What's the most efficient way to compute the matrix product A'*B*A for general B?

The matrix A has orthonormal columns, but is rectangular (tall). Currently, I allocate caches C and D, and evaluate

mul!(D, A', mul!(C, B, A)

In my use case, A and B are somewhat large matrices, so I’d ideally like to avoid allocating the intermediate matrix C. I was wondering if there’s a way to use the structure of A to come up with a smarter algorithm? Unfortunately, B is a general (maybe complex) matrix, and doesn’t have an obvious structure.

By your setup, we know that B is square, but we can’t assume anything about symmetry?
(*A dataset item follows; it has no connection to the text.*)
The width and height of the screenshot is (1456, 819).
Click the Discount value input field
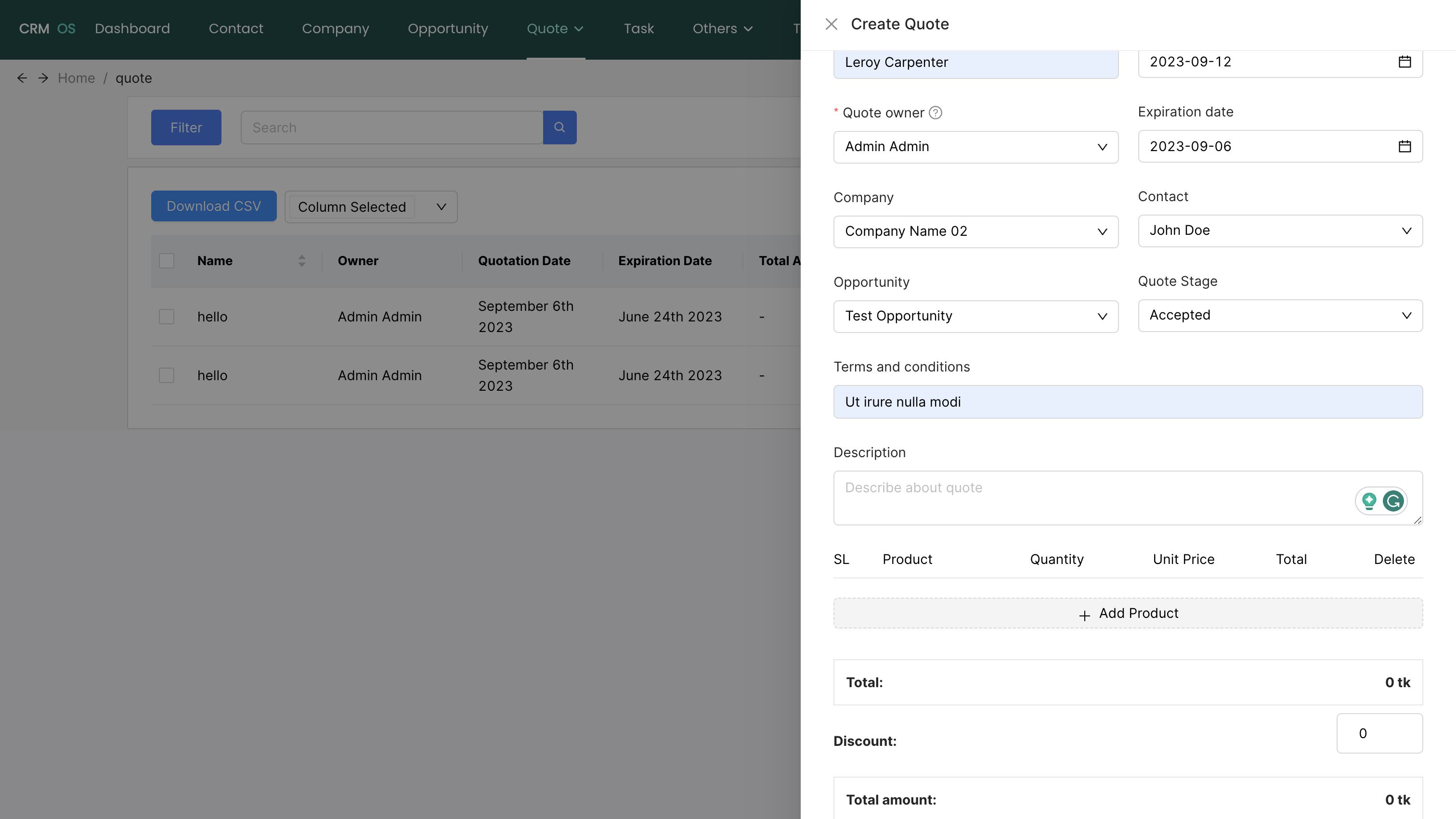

Is A very “thin” relative to B? Could it be feasible to compute a truncated SVD to the number if columns of A, then transform the singular vectors by A?

A and B are roughly similar-sized (eg. if B is 3000 x 3000, A is 3000 x 2880). B is indeed square, but there’s no symmetry.

Do you have to compute each product only once, or multiple times with the same B (e.g. A_i^* B A_i for i=1,2,\dots) or with the same A?

I do need to compute the product multiple times for different B, but the same A.

If you need to perform the multiplications really a lot of times AND matrix A has an SVD decomposition A = U S V’ which can be truncated without altering the representation of A, then you might try to pay the price for the SVD decomposition and gain during the calculation of A’B A since there you multiply smaller matrices.